You can’t help but be surprised by the lack of marketing behind this film. Outside of the giant standee, you see outside of the theater, you really haven’t heard much about Bad Times at the El Royale. I know the film is essentially about a big mystery, but that doesn’t mean the film itself should be. It used to be if you had an ensemble cast, you should expect high-quality entertainment. Nowadays it seems like you are gambling on quality so let’s see if we hit red or black on this film.

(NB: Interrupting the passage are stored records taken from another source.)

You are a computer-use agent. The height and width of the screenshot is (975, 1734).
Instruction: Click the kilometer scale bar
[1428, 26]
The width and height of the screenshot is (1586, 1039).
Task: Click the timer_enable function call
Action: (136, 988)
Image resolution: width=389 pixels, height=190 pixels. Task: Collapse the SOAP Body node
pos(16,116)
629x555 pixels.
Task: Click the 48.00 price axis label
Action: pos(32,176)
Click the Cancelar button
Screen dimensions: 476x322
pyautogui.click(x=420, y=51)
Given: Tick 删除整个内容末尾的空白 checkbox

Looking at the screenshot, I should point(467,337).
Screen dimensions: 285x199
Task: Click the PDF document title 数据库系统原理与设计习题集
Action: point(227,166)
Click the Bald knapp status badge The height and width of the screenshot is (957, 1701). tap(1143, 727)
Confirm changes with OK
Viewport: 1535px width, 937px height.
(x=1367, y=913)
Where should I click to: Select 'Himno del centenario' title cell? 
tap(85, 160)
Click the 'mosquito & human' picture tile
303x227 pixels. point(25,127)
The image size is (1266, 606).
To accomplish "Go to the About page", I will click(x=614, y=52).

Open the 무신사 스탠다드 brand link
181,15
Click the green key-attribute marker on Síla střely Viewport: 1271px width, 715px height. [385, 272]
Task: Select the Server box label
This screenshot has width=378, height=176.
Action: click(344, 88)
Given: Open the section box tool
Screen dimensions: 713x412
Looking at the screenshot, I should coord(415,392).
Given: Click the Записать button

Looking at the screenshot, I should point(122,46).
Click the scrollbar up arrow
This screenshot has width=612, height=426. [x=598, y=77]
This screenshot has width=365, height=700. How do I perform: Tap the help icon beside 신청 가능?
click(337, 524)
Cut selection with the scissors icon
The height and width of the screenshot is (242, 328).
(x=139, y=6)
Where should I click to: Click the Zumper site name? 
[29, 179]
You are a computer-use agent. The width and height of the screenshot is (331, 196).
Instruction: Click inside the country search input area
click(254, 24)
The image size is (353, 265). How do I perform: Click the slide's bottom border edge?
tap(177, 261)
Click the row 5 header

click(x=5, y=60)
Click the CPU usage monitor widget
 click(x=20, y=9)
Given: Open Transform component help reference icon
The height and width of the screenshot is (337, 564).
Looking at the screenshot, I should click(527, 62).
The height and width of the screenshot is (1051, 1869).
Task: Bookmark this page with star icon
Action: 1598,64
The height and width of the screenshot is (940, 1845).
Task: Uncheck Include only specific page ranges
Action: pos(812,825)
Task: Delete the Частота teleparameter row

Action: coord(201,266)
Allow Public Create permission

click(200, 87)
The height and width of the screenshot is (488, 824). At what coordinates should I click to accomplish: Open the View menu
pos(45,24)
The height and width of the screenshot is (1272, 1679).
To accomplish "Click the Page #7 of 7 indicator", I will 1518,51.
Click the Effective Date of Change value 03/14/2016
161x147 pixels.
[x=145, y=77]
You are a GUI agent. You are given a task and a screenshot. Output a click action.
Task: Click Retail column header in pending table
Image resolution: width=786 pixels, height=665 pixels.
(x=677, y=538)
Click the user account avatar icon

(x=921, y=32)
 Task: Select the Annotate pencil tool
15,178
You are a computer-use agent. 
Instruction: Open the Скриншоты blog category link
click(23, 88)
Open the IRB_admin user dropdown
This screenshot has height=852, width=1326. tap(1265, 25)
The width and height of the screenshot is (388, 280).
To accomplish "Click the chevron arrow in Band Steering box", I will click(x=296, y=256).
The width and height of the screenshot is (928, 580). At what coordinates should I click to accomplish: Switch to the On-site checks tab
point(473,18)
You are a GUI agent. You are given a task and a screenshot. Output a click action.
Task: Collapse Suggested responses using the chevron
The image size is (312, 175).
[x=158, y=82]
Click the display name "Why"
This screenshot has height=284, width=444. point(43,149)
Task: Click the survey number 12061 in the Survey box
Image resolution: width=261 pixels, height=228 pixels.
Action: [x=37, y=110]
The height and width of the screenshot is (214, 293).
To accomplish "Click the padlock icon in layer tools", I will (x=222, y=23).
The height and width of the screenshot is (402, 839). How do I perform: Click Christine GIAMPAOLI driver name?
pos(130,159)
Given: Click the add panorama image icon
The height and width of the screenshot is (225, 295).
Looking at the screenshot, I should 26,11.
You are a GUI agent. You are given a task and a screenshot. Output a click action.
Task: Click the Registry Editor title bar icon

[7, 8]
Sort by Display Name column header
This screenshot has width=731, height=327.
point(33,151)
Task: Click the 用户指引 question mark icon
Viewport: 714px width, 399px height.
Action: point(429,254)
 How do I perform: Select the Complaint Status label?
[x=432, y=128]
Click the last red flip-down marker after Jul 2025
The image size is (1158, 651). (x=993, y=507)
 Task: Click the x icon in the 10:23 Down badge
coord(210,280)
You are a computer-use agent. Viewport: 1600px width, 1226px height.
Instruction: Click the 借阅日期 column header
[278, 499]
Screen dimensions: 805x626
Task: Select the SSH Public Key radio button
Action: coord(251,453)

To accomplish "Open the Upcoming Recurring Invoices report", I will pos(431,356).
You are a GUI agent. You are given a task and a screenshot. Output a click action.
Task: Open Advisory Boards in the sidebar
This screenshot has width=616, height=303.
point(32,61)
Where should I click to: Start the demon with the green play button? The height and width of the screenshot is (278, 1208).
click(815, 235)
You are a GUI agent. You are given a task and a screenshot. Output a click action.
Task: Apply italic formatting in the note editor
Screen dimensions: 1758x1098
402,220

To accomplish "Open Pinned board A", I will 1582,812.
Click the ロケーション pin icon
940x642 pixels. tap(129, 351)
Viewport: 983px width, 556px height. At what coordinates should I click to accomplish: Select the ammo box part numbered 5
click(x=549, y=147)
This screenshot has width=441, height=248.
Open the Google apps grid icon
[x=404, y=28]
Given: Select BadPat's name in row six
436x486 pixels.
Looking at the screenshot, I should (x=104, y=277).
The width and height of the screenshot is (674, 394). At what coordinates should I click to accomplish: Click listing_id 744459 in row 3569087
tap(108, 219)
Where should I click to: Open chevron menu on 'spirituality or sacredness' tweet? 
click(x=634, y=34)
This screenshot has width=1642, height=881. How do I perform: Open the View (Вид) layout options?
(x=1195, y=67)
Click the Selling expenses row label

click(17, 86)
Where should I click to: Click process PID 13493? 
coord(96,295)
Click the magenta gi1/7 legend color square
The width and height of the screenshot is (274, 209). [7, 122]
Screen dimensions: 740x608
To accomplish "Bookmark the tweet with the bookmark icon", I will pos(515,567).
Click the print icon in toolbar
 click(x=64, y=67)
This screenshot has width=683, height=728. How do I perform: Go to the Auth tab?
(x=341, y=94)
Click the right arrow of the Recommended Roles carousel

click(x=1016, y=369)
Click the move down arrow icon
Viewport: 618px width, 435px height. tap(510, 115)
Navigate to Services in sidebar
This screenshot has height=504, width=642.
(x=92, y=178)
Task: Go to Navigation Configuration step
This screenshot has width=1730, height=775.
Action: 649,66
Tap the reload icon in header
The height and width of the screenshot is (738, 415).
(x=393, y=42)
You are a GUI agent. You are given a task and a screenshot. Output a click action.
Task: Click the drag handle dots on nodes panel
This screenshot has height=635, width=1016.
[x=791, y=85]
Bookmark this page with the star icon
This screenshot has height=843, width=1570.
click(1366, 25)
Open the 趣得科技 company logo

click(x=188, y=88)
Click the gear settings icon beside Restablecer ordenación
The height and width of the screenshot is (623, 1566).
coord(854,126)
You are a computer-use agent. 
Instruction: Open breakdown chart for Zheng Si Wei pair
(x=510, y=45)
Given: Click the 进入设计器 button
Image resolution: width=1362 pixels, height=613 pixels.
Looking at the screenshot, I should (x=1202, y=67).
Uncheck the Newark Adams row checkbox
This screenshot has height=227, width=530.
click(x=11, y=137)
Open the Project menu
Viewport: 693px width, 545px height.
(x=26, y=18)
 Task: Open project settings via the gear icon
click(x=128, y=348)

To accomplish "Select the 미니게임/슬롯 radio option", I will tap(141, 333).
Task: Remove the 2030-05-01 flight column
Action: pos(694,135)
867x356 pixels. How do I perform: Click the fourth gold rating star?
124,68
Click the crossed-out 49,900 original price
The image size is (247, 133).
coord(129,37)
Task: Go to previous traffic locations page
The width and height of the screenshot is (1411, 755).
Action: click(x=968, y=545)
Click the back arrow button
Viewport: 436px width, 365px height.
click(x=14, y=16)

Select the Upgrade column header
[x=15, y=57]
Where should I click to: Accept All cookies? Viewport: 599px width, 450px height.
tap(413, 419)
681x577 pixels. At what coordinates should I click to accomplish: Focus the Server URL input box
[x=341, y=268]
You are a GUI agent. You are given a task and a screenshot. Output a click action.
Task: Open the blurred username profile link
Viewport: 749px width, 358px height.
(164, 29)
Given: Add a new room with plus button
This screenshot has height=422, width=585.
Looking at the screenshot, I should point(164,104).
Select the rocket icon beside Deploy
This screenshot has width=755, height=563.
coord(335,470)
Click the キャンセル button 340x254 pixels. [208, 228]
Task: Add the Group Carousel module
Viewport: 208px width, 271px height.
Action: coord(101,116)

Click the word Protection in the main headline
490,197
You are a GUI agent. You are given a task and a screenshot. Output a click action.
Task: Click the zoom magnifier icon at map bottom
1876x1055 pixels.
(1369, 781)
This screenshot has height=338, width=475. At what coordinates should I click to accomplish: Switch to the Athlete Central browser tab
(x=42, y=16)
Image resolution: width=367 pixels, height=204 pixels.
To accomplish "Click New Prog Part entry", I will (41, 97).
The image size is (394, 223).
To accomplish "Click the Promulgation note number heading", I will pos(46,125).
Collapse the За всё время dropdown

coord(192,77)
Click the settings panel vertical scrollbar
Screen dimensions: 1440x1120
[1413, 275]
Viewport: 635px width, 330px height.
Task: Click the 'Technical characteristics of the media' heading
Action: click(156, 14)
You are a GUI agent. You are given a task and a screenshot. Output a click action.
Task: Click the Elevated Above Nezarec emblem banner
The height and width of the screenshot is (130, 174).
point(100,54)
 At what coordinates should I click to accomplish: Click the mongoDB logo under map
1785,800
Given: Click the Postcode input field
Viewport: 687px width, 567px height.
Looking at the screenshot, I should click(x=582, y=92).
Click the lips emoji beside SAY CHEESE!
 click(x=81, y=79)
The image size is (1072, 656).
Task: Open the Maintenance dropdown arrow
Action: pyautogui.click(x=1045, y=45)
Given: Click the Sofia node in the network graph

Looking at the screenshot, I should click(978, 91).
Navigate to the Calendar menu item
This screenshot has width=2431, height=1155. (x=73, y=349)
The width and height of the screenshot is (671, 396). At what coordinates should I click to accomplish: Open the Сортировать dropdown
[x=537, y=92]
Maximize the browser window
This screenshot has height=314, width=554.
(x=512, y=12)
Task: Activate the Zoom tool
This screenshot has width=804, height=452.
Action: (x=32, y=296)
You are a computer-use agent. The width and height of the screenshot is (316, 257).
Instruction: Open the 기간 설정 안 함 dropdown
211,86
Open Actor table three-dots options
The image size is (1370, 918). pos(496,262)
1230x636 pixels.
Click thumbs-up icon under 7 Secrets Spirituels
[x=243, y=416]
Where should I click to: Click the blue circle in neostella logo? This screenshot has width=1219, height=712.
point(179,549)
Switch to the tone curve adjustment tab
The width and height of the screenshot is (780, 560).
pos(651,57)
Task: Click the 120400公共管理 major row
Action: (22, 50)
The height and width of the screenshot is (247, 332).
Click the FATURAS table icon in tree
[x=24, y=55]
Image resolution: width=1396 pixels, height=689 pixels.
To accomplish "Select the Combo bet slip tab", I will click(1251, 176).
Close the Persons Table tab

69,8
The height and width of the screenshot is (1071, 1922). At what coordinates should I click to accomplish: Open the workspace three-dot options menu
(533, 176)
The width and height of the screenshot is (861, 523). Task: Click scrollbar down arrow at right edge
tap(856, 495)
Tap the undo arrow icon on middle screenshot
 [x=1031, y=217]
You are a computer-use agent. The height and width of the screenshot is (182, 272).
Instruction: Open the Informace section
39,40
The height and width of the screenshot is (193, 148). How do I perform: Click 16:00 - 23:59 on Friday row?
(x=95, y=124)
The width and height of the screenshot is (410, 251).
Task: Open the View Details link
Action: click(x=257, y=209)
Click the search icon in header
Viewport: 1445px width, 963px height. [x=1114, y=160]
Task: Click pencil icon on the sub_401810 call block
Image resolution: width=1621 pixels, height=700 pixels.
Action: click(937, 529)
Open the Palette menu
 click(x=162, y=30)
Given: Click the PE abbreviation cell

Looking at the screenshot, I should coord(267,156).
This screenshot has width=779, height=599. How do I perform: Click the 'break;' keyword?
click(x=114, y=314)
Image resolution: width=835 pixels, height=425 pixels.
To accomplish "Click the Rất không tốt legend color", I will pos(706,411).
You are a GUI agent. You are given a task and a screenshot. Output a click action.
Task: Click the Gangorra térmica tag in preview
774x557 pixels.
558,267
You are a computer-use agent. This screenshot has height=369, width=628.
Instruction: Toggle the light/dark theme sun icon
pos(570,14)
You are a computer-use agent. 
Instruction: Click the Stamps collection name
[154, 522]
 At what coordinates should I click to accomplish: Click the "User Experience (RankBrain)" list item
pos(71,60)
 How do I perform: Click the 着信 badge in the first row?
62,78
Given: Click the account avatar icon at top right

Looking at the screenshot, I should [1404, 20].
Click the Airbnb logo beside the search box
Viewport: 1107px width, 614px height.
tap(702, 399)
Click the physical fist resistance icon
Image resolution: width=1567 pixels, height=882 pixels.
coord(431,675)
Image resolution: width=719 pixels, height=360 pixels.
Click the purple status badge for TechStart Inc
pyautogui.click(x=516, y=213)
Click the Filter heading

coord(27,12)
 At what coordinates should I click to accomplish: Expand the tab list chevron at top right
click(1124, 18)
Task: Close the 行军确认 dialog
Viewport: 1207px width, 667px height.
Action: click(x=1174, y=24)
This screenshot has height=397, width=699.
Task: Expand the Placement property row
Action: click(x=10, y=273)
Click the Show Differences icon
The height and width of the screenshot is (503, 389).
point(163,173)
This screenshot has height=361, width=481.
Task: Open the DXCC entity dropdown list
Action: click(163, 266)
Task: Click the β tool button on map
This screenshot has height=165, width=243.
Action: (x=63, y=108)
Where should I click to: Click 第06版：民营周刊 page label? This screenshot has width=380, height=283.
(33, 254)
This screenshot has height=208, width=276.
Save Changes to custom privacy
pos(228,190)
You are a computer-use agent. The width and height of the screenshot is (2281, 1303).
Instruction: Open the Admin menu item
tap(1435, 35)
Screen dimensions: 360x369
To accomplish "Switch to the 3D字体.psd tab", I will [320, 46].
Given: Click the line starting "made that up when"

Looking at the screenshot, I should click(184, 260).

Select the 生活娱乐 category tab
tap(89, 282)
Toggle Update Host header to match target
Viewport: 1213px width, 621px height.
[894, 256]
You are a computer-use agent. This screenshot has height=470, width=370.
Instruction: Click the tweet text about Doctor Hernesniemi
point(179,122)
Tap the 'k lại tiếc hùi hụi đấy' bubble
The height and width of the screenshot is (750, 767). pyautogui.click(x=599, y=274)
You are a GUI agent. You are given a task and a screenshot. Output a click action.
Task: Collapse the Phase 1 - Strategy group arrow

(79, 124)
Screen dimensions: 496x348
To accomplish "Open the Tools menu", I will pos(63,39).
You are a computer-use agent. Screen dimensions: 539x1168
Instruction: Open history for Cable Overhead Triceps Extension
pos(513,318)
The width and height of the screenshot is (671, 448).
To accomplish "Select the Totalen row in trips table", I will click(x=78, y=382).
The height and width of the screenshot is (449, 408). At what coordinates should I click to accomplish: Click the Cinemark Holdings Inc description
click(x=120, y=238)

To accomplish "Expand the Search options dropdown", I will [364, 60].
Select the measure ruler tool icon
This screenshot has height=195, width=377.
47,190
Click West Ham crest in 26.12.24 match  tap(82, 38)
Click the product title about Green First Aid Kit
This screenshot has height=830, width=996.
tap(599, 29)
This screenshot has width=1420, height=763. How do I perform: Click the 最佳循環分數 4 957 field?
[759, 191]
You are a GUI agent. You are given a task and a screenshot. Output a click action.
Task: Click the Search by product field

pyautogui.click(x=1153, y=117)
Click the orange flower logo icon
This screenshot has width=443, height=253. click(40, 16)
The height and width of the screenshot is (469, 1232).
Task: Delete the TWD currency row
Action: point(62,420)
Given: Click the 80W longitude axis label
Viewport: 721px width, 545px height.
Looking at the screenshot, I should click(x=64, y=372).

Set in 1969, Bad Times at the El Royale is about a novelty hotel on the state line of California and Nevada. Years ago, a bank robber hid thousands of dollars in cash in one of the rooms before being murdered. 10 years later, a group of mysterious people arrive with some of them looking to cash in on the treasure. A priest, a singer, a hippie, a vacuüm salesman, and a suspicious hotel manager are put in the same place at the same time. However, you quickly realize that everybody has something to hide and some of their secrets put everyone at the hotel in danger.
Bad Times at the El Royale fancies itself as a modern take of a classic Tarantino film, the problem is the story isn’t as compelling and the dialogue isn’t as engaging. The setup of the premise is solid enough and it actually sets a pretty good tone going forward. The story is told in fractured flashbacks giving you small details about the characters background before the pieces are put together for a larger picture. In a story about secrets, our characters come to find out the hotel itself as a laundry list of secrets as well.
As good as the setup is, the film begins to unravel once we begin to learn the truth. Certain characters are not given enough time to really flesh out who they are which is not good given the film drags on at least 25 minutes longer than it needs to. Most of that time is spent highlighting Broadway star Cynthia Erivo, who does a decent job, but the film feels like it comes to a screeching halt because her singing barely advances the story. Also, Erivo character of Darlene is the only character not written to have a shady past or any sense of redemption which limits any drama with her character. You can’t really explain too much without giving away secrets, but I had a big problem with a couple of major plot points that were seemingly left unanswered at the end which is unacceptable for a film reaching 140 minutes.
Bad Times at the El Royale is essentially an incomplete roller coaster. Fun in the beginning, but disappointing in the end. Good enough to recommend during a crowded box office weekend, but not polished enough to be something truly memorable.